CD19, which is broadly expressed across all subtypes of B-cell malignancies, is a type I transmembrane glycoprotein belonging to the immunoglobulin superfamily.  It is present on B cells from earliest recognizable B-lineage cells during development (at the point of B lineage commitment during the differentiation of the hematopoietic stem cell) to B-cell blasts but is lost on maturation to plasma cells and plays a critical role in establishing an optimal immune response by regulating B-cell receptor (BCR)- dependent as well as BCR–independent signaling pathways.
Because B lineage leukemias and lymphomas rarely lose CD19 expression, and since CD19 is not expressed in the pluripotent stem cell, CD19 has been used to diagnose cancers that arise from B cells. It has also become the target for a variety of immunotherapeutic agents. Most current experimental anti-CD19 drugs in development work by exploiting the presence of CD19 to direct treatment specifically towards B-cell cancers. Studies have shown that expression of CD19 is maintained in B-lineage cells that have undergone neoplastic transformation, and therefore CD19 is useful in diagnosis of leukemias and lymphomas using monoclonal antibodies and flow cytometry.

+ + + + +

What the task requires » Copy out the entire CD19 passage above, word for word, with nothing changed.

Dataset section »
+ + + + +

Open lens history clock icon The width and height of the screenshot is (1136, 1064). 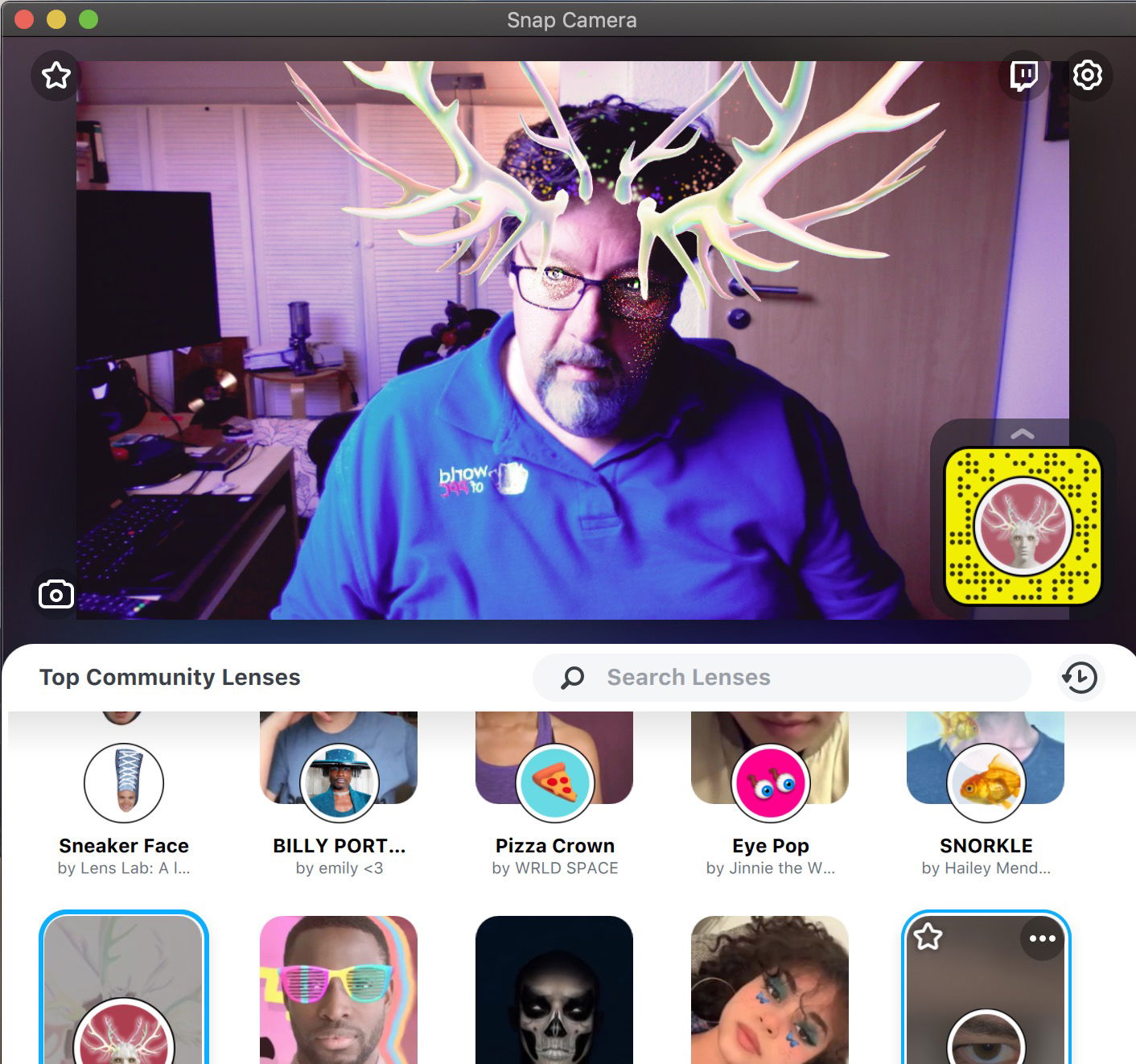(x=1080, y=678)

+ + + + +

Result of the exercise »
CD19, which is broadly expressed across all subtypes of B-cell malignancies, is a type I transmembrane glycoprotein belonging to the immunoglobulin superfamily.  It is present on B cells from earliest recognizable B-lineage cells during development (at the point of B lineage commitment during the differentiation of the hematopoietic stem cell) to B-cell blasts but is lost on maturation to plasma cells and plays a critical role in establishing an optimal immune response by regulating B-cell receptor (BCR)- dependent as well as BCR–independent signaling pathways.
Because B lineage leukemias and lymphomas rarely lose CD19 expression, and since CD19 is not expressed in the pluripotent stem cell, CD19 has been used to diagnose cancers that arise from B cells. It has also become the target for a variety of immunotherapeutic agents. Most current experimental anti-CD19 drugs in development work by exploiting the presence of CD19 to direct treatment specifically towards B-cell cancers. Studies have shown that expression of CD19 is maintained in B-lineage cells that have undergone neoplastic transformation, and therefore CD19 is useful in diagnosis of leukemias and lymphomas using monoclonal antibodies and flow cytometry.